#### TRAVAIL DEMANDÉ
Reprenez l'extrait sur la protection sociale, depuis « Un nouveau rapport » jusqu'à « économique et social. », en y remplaçant « rapport » par « document ».

#### EXTRAIT DU DOCUMENT
Avec la création de l'OIT, puis de l'ONU, « la sécurité sociale est devenue un droit humain fondamental et a été codifiée comme telle dans des traités internationaux » comme le Pacte de l'ONU sur les droits économiques et sociaux de 1966, ainsi que le rappelle le Centre Europe Tiers monde (CETIM). Cependant, comme l'observe le CETIM, « 80 % de la population mondiale se trouve exclue, totalement ou partiellement, du système de la sécurité sociale. Pire, la mise en œuvre des politiques néolibérales au niveau planétaire, depuis trois décennies, va dans le sens d'un démantèlement ou, du moins, d'un affaiblissement de la sécurité sociale dans les pays où cette dernière avait été pourtant institutionnalisée et universalisée avec succès après la Seconde Guerre mondiale ».

Qu'en est-il aujourd'hui et quelles sont les tendances pour l'avenir ?

Un nouveau rapport de l'OIT donne des éléments de réponse. Sous-titré Protection sociale universelle pour l'action climatique et une transition juste, il associe deux problématiques importantes : le changement climatique et la protection sociale. En effet, les auteurs observent que si, désormais, plus de la moitié de la population mondiale est couverte par une forme de protection sociale, néanmoins 3,8 milliards de personnes, surtout dans les pays du Sud global, ne bénéficient toujours d'aucune forme de protection sociale.

Or, c'est un impératif, car cela fait partie des droits humains promus par l'ONU. Le droit à la santé, à la protection sociale, est un droit économique et social.

Les atteintes à l'environnement : accélérateurs d'inégalités sociales

Le changement climatique, la pollution et l'appauvrissement de la biodiversité, sont identifiés par les auteurs du rapport comme compromettant gravement l'avenir de la frange la plus vulnérable de la population mondiale. Le rapport appelle à y répondre d'urgence en « évoluant rapidement vers une transition juste », plus précisément en permettant l'avènement d'une « protection sociale universelle ». Car les pays pauvres – et leurs habitants – sont moins bien dotés que les pays riches pour faire face aux événements climatiques extrêmes et aux épidémies.

Enregistrements du jeu de données:

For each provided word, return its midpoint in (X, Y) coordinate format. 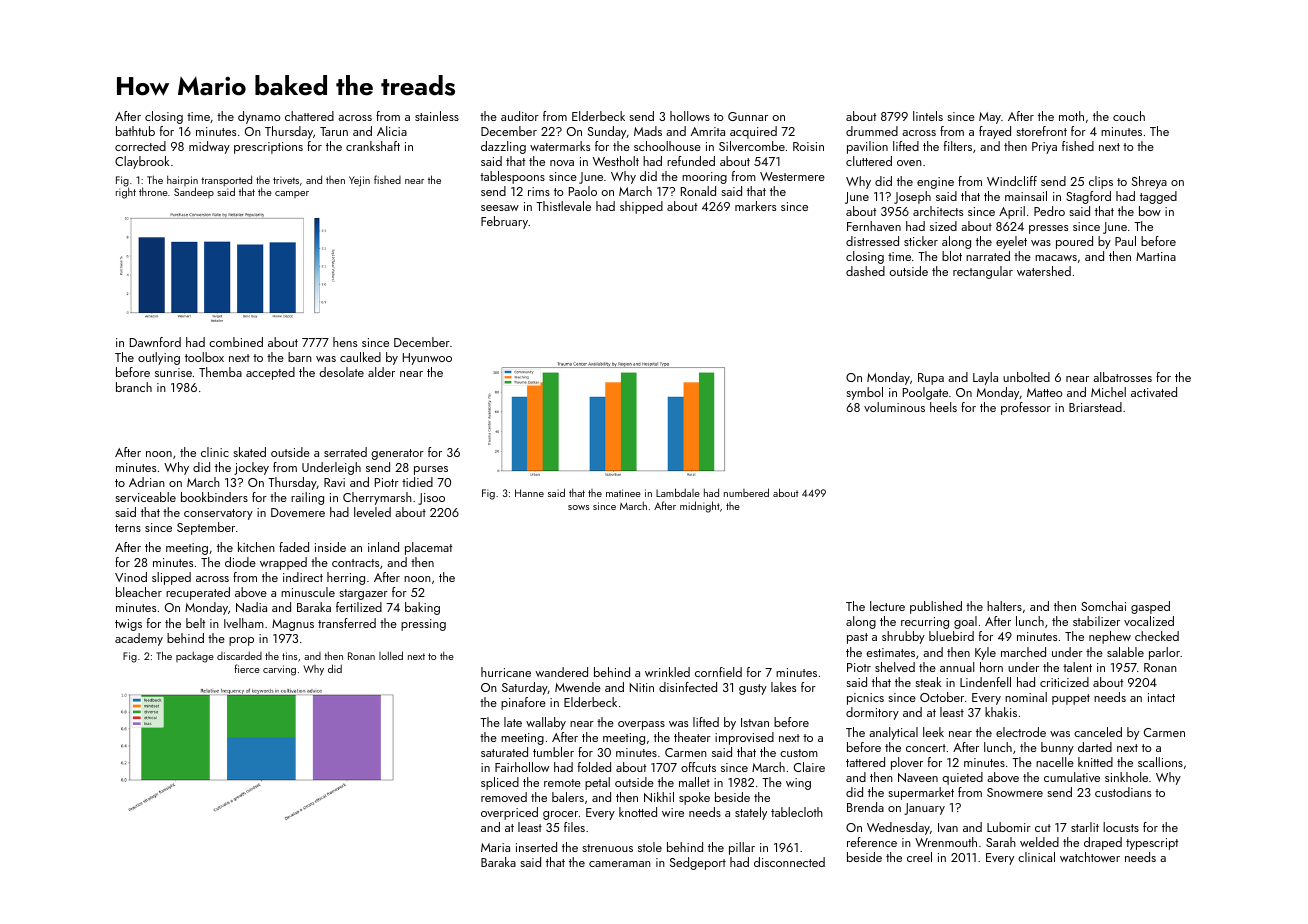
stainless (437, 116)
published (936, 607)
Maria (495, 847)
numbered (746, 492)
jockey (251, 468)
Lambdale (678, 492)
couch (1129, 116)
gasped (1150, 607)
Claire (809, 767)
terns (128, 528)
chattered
---
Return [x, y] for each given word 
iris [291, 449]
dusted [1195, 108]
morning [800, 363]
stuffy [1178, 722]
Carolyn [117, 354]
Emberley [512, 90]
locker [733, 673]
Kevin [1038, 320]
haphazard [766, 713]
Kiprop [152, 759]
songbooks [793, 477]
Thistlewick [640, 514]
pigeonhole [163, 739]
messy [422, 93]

#### SOLUTION PROPOSÉE
Un nouveau document de l'OIT donne des éléments de réponse. Sous-titré Protection sociale universelle pour l'action climatique et une transition juste, il associe deux problématiques importantes : le changement climatique et la protection sociale. En effet, les auteurs observent que si, désormais, plus de la moitié de la population mondiale est couverte par une forme de protection sociale, néanmoins 3,8 milliards de personnes, surtout dans les pays du Sud global, ne bénéficient toujours d'aucune forme de protection sociale.

Or, c'est un impératif, car cela fait partie des droits humains promus par l'ONU. Le droit à la santé, à la protection sociale, est un droit économique et social.